Tin Sokhavuth
Five women were saved by the capital’s anti-human trafficking and juvenile protection police from being trafficked to China. National Police |
A report published last week by the UN Action for Cooperation Against Trafficking in Persons (UN-ACT) says the main cause of human trafficking from Cambodia to China was a lack of jobs and low wages, forcing many young women to look at opportunities abroad.
“In Cambodia, a lack of jobs and low wages results in many young women looking for opportunities outside their home country,” said the report.
The report was based on interviews with 42 Cambodian women between September 2014 and March 2015.
The report said many of the women, whose ages ranged from 18 to 37, were recruited by agencies working without transparency. In many cases in China, those women were forced to marry Chinese men to find jobs.
Their marriages often resulted in disappointment because they were told about fortune and opportunity, but ended up getting married to poor men living in rural areas.
Also, in China, those Cambodian women lived in captivity – food was withheld and communication and freedom of movement were restricted.
They also were threatened with paying back the travel costs to China ranging from $2,000 to $8,000. So their only choice was to get married to a Chinese man, the report added.
When the women tried to escape, some struggled to reach the Cambodian embassy or consulate which was far from where they lived.
During their escape, some women asked Chinese police to help them, but were instead sent back to their Chinese husbands.
The report concluded by recommending the two countries create better migration channels, including a marriage service.
“Current restrictions only serve to make migrants who continue to move to China for marriage purposes more vulnerable to abuse and exploitation,” it read.
Suon Bunsak, secretary-general of the Cambodian Human Rights Action Committee, said that to tackle this problem, the government was enforcing the Anti-Human Trafficking Law by punishing agencies that recruit Cambodian women to China for different purposes including marriage.
“The agencies that recruit Cambodian women to get married to Chinese men have to study the reasons for marriage carefully. If something goes wrong, they have to take responsibility according to the law,” he said.
On the other hand, according to the US State Department’s 2016 Trafficking in Persons (TiP) report in June, Cambodia was a place where men, women and children were subjected to forced labor and sex trafficking.

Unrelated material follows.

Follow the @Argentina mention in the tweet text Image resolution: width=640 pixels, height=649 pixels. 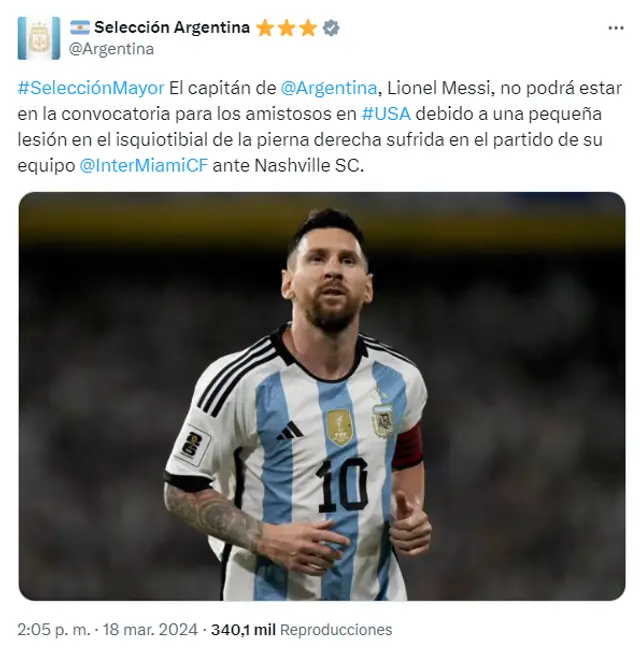(x=329, y=88)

“Significant numbers of women from rural areas are recruited under false pretenses to travel to China to enter into marriages with Chinese men; some are subjected to forced factory labor or forced prostitution,” said the report.
However, the TiP report added that the Cambodian government was making efforts to reach the minimum standards in term of tackling the problem of human trafficking.
“The government of Cambodia does not fully meet the minimum standards for the elimination of trafficking; however, it is making significant efforts to do so,” it added.